Have you ever played Tetris? Or a similar computer game that requires you to fit little “pills” together in a bottle as tightly as you can in a limited amount of time? For a while my husband had this game on his iPhone and became quite good at beating it. I, on the other hand, always seemed to fill up my pill bottle in the most random and ineffective of ways. Tetris is a game I always lose.
My approach to life, however, is very similar to the game philosophy behind Tetris. I fit the pieces of my life together as tightly and carefully as I can. For me, the point is not to fill the bottle. The point is not to make mistakes.
I realize this makes me sound uptight and unhappy, but the truth is that for the most part, I am very happy. I live a good life, and I feel like I have benefited in the last few years from learning to walk carefully and plan wisely.
The downside of my approach is obvious. When mistakes happen, as they invariably do, I have not left any room for error, and the little empire I have been working on seems to fall apart. I try to give others plenty of room to mistakes, but I have no grace for myself.
I haven’t learned how not to live like this, but I want to. I know that stress is a reflection of my level of trust in God, but I also don’t believe in using hope as a method for navigating through life.
How do you balance the practice of wise living with keeping a spirit of joy, trusting in God, and not trusting in yourself?

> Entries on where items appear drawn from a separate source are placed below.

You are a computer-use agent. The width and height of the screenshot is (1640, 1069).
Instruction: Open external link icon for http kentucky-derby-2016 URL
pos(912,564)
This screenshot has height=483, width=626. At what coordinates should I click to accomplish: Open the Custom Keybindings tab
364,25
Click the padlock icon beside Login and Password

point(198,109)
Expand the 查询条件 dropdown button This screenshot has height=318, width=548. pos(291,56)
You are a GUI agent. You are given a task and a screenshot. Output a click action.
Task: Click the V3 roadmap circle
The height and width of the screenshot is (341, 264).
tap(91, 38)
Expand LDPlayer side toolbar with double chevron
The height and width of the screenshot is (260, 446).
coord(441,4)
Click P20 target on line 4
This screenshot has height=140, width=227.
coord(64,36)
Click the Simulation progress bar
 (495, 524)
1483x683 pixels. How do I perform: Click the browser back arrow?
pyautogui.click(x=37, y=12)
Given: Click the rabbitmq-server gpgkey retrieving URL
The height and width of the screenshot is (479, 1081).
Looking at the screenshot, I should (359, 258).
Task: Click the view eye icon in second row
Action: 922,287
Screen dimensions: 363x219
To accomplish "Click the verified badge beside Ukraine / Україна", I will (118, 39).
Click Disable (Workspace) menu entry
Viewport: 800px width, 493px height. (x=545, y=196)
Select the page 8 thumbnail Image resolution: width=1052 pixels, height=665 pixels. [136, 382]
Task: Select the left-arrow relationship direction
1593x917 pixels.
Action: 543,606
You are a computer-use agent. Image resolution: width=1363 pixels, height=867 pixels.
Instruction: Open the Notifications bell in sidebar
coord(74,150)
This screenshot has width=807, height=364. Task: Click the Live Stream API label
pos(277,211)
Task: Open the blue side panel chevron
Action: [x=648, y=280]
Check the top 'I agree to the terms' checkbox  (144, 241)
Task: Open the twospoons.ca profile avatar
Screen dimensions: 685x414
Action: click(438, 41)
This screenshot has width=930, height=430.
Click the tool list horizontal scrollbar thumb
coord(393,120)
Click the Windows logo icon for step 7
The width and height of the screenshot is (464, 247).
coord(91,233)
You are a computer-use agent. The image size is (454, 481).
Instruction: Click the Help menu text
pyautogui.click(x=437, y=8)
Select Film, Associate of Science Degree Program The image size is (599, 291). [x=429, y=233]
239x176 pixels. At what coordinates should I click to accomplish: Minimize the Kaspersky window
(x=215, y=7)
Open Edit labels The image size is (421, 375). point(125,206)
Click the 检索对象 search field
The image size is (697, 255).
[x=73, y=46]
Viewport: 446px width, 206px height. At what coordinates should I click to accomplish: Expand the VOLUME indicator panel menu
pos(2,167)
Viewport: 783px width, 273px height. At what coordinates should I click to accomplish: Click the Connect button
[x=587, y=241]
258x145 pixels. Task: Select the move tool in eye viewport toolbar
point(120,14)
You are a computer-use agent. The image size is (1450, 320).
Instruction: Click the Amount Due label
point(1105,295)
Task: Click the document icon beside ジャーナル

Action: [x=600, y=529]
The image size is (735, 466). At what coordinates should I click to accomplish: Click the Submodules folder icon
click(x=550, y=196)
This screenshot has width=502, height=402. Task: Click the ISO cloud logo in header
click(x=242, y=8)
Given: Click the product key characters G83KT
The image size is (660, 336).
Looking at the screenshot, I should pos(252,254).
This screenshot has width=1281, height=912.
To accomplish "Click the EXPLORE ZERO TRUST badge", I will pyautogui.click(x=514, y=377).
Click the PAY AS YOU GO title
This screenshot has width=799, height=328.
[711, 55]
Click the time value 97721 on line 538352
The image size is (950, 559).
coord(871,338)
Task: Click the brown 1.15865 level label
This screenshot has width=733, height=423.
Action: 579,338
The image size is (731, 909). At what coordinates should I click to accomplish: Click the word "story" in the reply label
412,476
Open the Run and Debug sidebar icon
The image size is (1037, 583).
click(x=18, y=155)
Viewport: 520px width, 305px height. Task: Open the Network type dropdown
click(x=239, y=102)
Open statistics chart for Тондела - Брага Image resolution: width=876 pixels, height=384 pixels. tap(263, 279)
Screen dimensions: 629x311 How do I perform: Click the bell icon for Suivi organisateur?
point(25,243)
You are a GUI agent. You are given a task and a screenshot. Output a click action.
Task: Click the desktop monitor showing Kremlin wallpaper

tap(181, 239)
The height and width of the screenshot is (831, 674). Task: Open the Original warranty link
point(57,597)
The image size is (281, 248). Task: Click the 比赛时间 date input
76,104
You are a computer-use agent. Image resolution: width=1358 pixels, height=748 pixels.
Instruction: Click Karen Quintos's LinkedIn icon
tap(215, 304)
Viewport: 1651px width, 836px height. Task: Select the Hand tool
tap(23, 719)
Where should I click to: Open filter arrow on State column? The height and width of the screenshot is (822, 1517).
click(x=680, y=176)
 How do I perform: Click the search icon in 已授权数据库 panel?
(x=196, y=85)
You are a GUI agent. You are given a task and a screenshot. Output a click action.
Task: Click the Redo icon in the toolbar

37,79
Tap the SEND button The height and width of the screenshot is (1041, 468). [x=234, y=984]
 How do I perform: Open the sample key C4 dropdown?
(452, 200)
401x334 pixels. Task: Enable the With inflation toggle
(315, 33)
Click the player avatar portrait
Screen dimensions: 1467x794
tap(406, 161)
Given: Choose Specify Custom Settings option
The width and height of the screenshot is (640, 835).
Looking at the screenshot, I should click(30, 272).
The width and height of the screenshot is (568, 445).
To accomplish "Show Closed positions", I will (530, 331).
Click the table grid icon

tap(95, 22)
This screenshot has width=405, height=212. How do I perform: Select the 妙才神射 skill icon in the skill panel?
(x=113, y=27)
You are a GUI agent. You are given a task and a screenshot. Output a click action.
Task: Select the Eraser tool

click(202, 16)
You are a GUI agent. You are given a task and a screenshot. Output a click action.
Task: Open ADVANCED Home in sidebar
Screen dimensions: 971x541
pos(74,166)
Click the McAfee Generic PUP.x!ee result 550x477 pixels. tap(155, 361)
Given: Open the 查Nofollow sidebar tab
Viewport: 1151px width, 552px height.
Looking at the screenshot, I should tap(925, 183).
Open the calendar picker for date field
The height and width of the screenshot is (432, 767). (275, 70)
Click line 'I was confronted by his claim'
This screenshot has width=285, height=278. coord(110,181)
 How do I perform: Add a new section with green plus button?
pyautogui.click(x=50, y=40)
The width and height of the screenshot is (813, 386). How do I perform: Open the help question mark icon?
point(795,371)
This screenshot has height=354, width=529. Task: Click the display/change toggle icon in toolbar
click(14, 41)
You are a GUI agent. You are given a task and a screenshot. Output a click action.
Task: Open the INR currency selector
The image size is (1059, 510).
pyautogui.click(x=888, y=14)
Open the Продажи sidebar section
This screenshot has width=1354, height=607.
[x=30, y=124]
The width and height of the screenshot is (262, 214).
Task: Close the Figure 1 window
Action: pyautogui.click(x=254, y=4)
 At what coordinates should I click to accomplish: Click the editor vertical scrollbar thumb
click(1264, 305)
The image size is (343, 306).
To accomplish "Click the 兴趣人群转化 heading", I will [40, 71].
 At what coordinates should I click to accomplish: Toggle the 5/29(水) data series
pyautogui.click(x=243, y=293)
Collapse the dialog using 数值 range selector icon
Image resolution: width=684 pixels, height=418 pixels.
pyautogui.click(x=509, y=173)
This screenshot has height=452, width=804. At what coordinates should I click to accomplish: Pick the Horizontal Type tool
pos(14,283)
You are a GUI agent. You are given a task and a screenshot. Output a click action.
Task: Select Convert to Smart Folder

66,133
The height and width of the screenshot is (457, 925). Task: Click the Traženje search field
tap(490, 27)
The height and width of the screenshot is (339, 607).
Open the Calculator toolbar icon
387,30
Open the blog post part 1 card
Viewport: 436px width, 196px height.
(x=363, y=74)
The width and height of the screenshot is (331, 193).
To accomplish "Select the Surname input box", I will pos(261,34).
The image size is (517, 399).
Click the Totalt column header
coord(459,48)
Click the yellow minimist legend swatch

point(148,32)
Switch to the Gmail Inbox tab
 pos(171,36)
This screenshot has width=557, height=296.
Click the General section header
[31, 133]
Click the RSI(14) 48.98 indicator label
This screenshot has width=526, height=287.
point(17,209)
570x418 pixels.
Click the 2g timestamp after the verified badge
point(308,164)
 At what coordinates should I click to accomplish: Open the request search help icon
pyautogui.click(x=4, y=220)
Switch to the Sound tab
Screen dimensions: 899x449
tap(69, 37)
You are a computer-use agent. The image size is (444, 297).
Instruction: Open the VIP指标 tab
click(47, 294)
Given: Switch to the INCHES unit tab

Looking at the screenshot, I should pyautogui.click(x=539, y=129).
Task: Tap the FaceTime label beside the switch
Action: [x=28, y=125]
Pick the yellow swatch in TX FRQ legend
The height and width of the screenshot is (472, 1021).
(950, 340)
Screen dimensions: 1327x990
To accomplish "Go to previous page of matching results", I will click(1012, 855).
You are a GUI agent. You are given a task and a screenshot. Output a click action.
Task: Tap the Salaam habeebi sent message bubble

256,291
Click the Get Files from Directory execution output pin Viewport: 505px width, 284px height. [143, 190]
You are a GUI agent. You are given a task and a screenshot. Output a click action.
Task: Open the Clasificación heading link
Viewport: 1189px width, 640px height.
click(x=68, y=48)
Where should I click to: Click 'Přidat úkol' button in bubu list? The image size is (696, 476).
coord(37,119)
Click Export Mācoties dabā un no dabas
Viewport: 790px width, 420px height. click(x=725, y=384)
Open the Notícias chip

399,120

I don’t know, but one thing I’ve been thinking about lately is that it can be good to not worry so much about making mistakes. Of course you still need to plan and be wise, but making mistakes is part of life, and it’s okay, and usually everything works out. I always tried to be really strategic about EVERYTHING–down to my shopping trips–and that’s not really worth the added stress. (I’m not talking about HUGE mistakes, just normal mistakes.) Definitely good food for thought. Love you!
P.S. Tetris is HAAARRDD!
July 15th, 2010 at 7:31 am
I agree that making mistakes is part of life — that’s how we learn. And while I know that, it’s not really how I want to learn. When it comes to art, mistakes are often the things that make a piece unique or more beautiful. I know I should see my life that way, too, but it’s hard to make that shift in perspective.